External events do not include
a. interaction between an entity and its environment.
b. a change in the price of a good or service that an entity buys or sells, a flood or earthquake.
c. improvement in technology by a competitor.
d. using buildings and machinery in operations.
The correct answer and explanation is :
The correct answer is d. using buildings and machinery in operations.
Explanation:
External events refer to factors or occurrences that happen outside the direct control of an entity but can impact its operations, performance, or financial condition. These events are typically driven by forces or activities that occur in the broader environment or market. Let’s break down the options:
- a. Interaction between an entity and its environment:
- This is considered an external event. An entity’s interactions with its environment, such as customers, suppliers, competitors, and regulators, are external to the entity’s internal operations and can significantly influence its success or failure. For example, changes in consumer preferences or new government regulations are external events.

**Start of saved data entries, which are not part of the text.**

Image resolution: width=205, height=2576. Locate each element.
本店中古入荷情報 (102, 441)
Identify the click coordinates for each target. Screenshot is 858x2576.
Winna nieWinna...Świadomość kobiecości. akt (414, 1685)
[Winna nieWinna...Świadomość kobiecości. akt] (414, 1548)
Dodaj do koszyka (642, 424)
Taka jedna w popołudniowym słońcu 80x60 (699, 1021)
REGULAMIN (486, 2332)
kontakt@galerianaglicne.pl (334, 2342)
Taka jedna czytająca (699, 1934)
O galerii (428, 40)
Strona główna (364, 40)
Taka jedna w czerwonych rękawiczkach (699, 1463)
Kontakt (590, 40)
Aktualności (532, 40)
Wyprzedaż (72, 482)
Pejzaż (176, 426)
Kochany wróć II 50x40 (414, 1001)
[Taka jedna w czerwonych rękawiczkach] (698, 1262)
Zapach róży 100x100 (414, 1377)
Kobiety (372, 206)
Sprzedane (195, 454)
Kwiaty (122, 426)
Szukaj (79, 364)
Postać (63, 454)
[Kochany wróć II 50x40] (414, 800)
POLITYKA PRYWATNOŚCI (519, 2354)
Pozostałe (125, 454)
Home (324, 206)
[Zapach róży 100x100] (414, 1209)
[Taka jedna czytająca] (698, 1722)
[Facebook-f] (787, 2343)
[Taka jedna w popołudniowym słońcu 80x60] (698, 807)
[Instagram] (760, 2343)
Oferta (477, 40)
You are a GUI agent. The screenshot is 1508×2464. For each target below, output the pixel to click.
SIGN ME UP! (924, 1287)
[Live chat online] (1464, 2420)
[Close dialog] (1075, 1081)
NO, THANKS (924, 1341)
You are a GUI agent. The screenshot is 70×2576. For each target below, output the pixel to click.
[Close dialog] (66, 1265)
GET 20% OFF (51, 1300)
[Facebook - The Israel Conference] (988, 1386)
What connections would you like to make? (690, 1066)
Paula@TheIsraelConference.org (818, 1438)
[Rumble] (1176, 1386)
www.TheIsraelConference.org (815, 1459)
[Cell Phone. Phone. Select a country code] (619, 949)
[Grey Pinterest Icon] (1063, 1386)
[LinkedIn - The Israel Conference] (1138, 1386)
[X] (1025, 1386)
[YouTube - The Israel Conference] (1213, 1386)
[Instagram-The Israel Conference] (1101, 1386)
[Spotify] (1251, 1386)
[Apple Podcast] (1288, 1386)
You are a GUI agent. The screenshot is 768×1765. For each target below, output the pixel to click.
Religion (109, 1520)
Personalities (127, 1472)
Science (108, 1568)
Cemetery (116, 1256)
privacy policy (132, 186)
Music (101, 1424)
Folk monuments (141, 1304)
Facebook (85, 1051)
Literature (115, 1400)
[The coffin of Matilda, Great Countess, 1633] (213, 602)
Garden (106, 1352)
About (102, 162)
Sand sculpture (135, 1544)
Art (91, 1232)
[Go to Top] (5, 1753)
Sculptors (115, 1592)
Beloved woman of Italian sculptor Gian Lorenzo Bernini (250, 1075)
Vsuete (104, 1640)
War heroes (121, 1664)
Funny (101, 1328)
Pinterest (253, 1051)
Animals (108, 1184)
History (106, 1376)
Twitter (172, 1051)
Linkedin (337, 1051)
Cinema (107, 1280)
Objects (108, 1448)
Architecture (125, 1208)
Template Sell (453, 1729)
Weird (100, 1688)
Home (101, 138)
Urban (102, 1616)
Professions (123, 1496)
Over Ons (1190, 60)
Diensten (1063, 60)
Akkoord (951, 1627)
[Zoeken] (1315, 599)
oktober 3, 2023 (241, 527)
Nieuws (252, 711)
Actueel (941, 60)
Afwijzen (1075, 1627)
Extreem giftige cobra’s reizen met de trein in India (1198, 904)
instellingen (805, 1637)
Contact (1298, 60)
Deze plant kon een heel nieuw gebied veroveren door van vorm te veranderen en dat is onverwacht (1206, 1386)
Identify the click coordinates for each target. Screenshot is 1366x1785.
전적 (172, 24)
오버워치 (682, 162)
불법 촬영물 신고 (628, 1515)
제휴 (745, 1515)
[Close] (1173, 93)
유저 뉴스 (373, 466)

- b. A change in the price of a good or service that an entity buys or sells, a flood or earthquake:
- This is another example of external events. Price changes and natural disasters like floods or earthquakes are events beyond the entity’s control. Such occurrences can directly affect the entity’s operations, costs, and profitability.
- c. Improvement in technology by a competitor:
- Technological improvements by competitors are also external events. These innovations may lead to competitive pressures or market shifts, influencing the entity’s own operations and strategies. While the entity may respond by adopting new technologies, the actual advancement is an external event.
- d. Using buildings and machinery in operations:
- This option does not represent an external event. The use of buildings and machinery is an internal operational activity, part of the entity’s daily business process. These resources are controlled by the entity, and their utilization is within the internal environment of the company.
In summary, external events typically come from outside the entity’s direct control or influence. These include market changes, environmental factors, and technological advancements by external parties. On the other hand, activities like using buildings and machinery in operations are internal processes and are not considered external events.